Tutto ruota attorno al concetto di Clean food, ovvero – nelle parole di Codignola – “un cibo giusto perché frutto di quattro tipi di rispetto: per il pianeta, per la salute umana, per i lavoratori e per gli animali”, caratteristiche rispettate ad esempio proprio dalla carne coltivata in laboratorio e che in aziende come la Memphis Meat di Uma Valeti, Nicholas Genovese e Will Clem (e nella quale hanno investito Bill Gates, Richard Branson, il proprietario di Virgin America e Kimbal Musk, fratello di Elon), sta raggiungendo standard qualitativi notevoli, per la quale non soffre alcun animale (ovviamente), che richiede una frazione dell’acqua necessaria per produrre analoghe quantità di carni bovine e per cui, naturalmente, non sono necessari antibiotici.
La sfida sarà comunicare al pubblico – possibilmente attraverso una grammatica concordata con le istituzioni ed evidente sin dalle etichette – la novità nel modo giusto: la carne coltivata è Clean food e sarà decisivo chiamarla nel modo giusto, non per esempio come pretenderebbero gli allevatori tradizionali Frankenburger (il riferimento, qualora non fosse abbastanza chiaro, è a Frankenstein).
Che del resto sia arrivato il tempo di fare qualcosa è talmente evidente che inviti decisi in tal senso arrivano ormai anche dai più impietosi degli ambienti finanziari:
Per capire qual è la posta in gioco, basti pensare che a inizio febbraio 2019 gli ottanta investitori principali degli Stati Uniti, che insieme gestiscono la somma per me inimmaginabile di 6,5 trilioni di dollari, hanno preso carta e penna e scritto ai sei principali produttori di carne da fast food (tra i quali ovviamente McDonald’s) spiegando loro che così non si può andare avanti, e che se desiderano vedere ancora una parte di quei soldi investita nel loro business devono iniziare a cambiare tutto e a mostrare un impegno simile a quello che, sia pure in modo stentato e disomogeneo, si sono assunti altri settori altrettanto responsabili del cambiamento climatico, come quello energetico.

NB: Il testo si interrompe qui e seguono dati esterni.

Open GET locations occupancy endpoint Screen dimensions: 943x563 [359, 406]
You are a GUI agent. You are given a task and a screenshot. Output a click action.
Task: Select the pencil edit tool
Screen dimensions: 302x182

E naturalmente le innovazioni tecnologiche non riguardano solo le carni, Codignola mostra una casistica entusiasmante e fittissima che va dalle chips di meduse (uno dei prossimi super-food), alle alghe e ai molluschi di Bren Smith e della sua GreenWave; alle coltivazioni idroponiche sommerse come Nemo’s Garden di Sergio Gamberini a Savona; al clean fish di Finless Food (paradossalmente più semplice da realizzare della carne, come più semplice è anche produrre un fegato di una bistecca, il che renderà possibile molto presto disporre di foie gras cruelty free); fino ad arrivare alle stalle galleggianti di Floating Farm Dairy; così come alle farine di grilli e presto di altri insetti (già commercializzate e apprezzate in Finlandia); spingendosi addirittura fino al Sahara Forest Project, un piano di serre che rende possibile la rivitalizzazione di terreni desertici.
Tra tutti il risultato che più mi ha colpito è stato forse quello delle fattorie verticali Plenty Vertical Farm, messe a punto a Montain View, in California, il cui piano di sviluppo prevede installazioni di impianti nelle periferie delle maggiori metropoli mondiali e che consentono una resa straordinaria:
“Quanto alla resa, due numeri aiutano a capire di che cosa si stia parlando: 350 e 1%. Un ettaro di terreno occupato da uno stabilimento rende trecentocinquanta volte di più dello stesso ettaro coltivato tradizionalmente (contro le centotrenta ottenute da altri impianti idroponici che non hanno i pali ma coltivano su vassoi orizzontali). E lo fa utilizzando l’1% di acqua”.
Con Il destino del cibo Agnese Codignola (il cui ultimo titolo in libreria è stato LSD, uscito per Utet – in una convergenza di interessi che ci consente di considerarla un po’ come la Michael Pollan italiana) ci mostra in modo efficace e comprensibile cosa mangeremo domani dandoci anche una inattesa percezione di speranza: il Clean food può fare molto per salvare il pianeta e grazie a questo libro possiamo cominciare a saperne qualcosa in più.